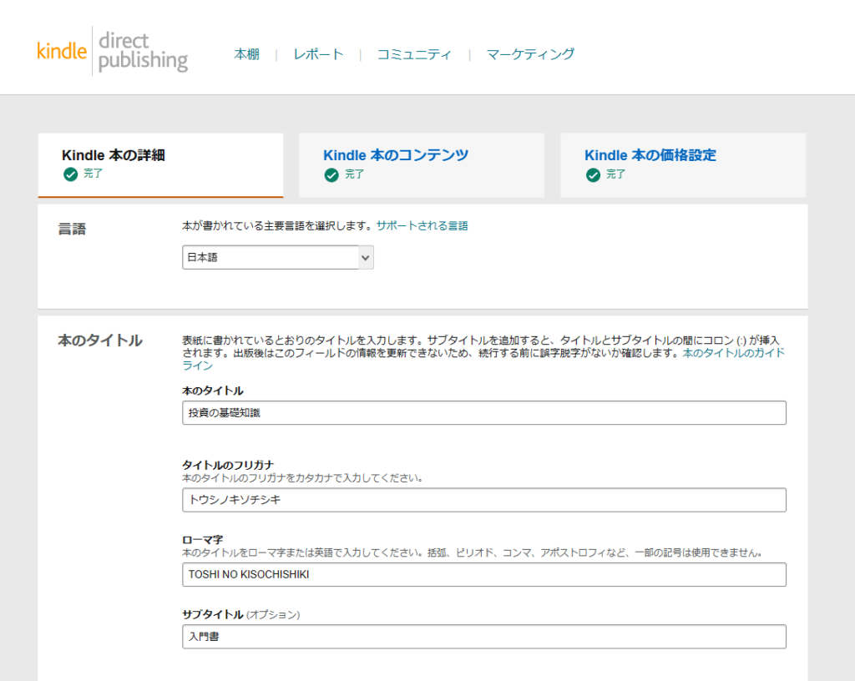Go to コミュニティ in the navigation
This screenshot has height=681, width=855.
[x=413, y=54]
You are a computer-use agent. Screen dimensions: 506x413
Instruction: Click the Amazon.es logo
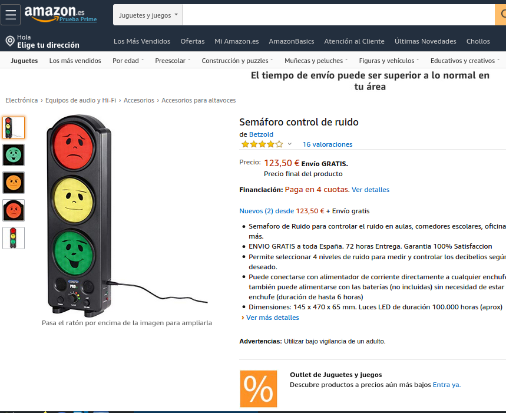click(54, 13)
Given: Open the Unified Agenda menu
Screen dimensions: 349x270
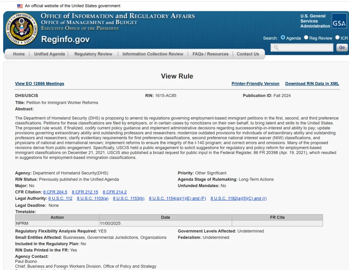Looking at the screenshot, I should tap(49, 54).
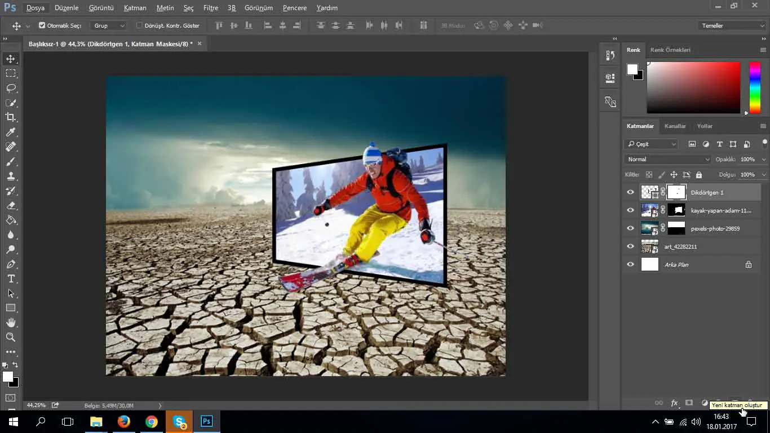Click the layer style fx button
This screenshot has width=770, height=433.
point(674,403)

━━━━━━━━

# Problem description
Pull every line of text from the listing above without changing a word, and leave out the pictures.

# Solution
Go to コミュニティ in the navigation
This screenshot has height=681, width=855.
[x=413, y=54]
You are a computer-use agent. Screen dimensions: 506x413
Instruction: Click the Amazon.es logo
click(54, 13)
Given: Open the Unified Agenda menu
Screen dimensions: 349x270
Looking at the screenshot, I should tap(49, 54).
Click the layer style fx button
This screenshot has width=770, height=433.
point(674,403)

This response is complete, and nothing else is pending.